#### Requirement
In the article below on reclassifying marijuana, extract the passage that starts with "OAN’s Brooke Mallory" and goes on through "prohibit it outright.", copying it word for word.

**** Extracted text ****

Federal Health Officials Work To Move Marijuana To Lower-Risk Drug Category

(Photo by Lauren DeCicca/Getty Images)

OAN’s Brooke Mallory
4:39 PM – Thursday, August 31, 2023

Following a review request from the Biden Administration last year, the U.S. Department of Health and Human Services (HHS) has proposed loosening federal marijuana regulations, a department official said on Wednesday.


Despite the fact that marijuana use is now legal in almost 40 U.S. states, several states and the federal government still prohibit it outright.

According to reports, a majority of Americans support reclassifying marijuana as being less dangerous than drugs like heroin or methamphetamines, which helps as a first step toward widespread legalization.

As a first step toward country-wide legalization, polls indicate that the majority of Americans favor reclassifying marijuana as being less dangerous than substances like methamphetamines or heroin.

As part of President Biden’s direction to HHS, the scheduling recommendation for marijuana was given to the Drug Enforcement Agency (DEA) on Tuesday, the spokesperson said.

“As part of this process, HHS conducted a scientific and medical evaluation for consideration by the DEA. [The] DEA has the final authority to schedule or reschedule a drug under the Controlled Substances Act. DEA will now initiate its review,” a DEA spokesperson said.

**** Data below ****

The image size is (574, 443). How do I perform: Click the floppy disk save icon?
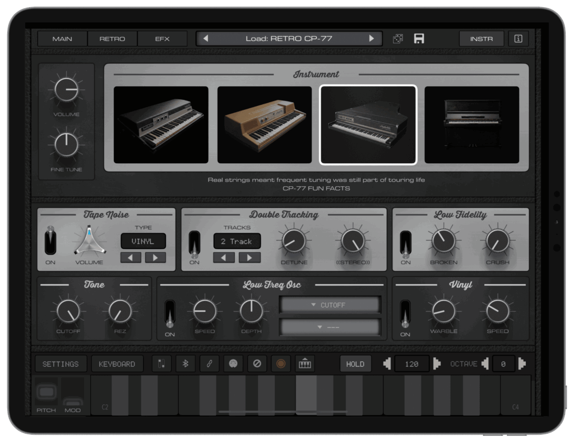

****

#### Result of this task
OAN’s Brooke Mallory
4:39 PM – Thursday, August 31, 2023

Following a review request from the Biden Administration last year, the U.S. Department of Health and Human Services (HHS) has proposed loosening federal marijuana regulations, a department official said on Wednesday.


Despite the fact that marijuana use is now legal in almost 40 U.S. states, several states and the federal government still prohibit it outright.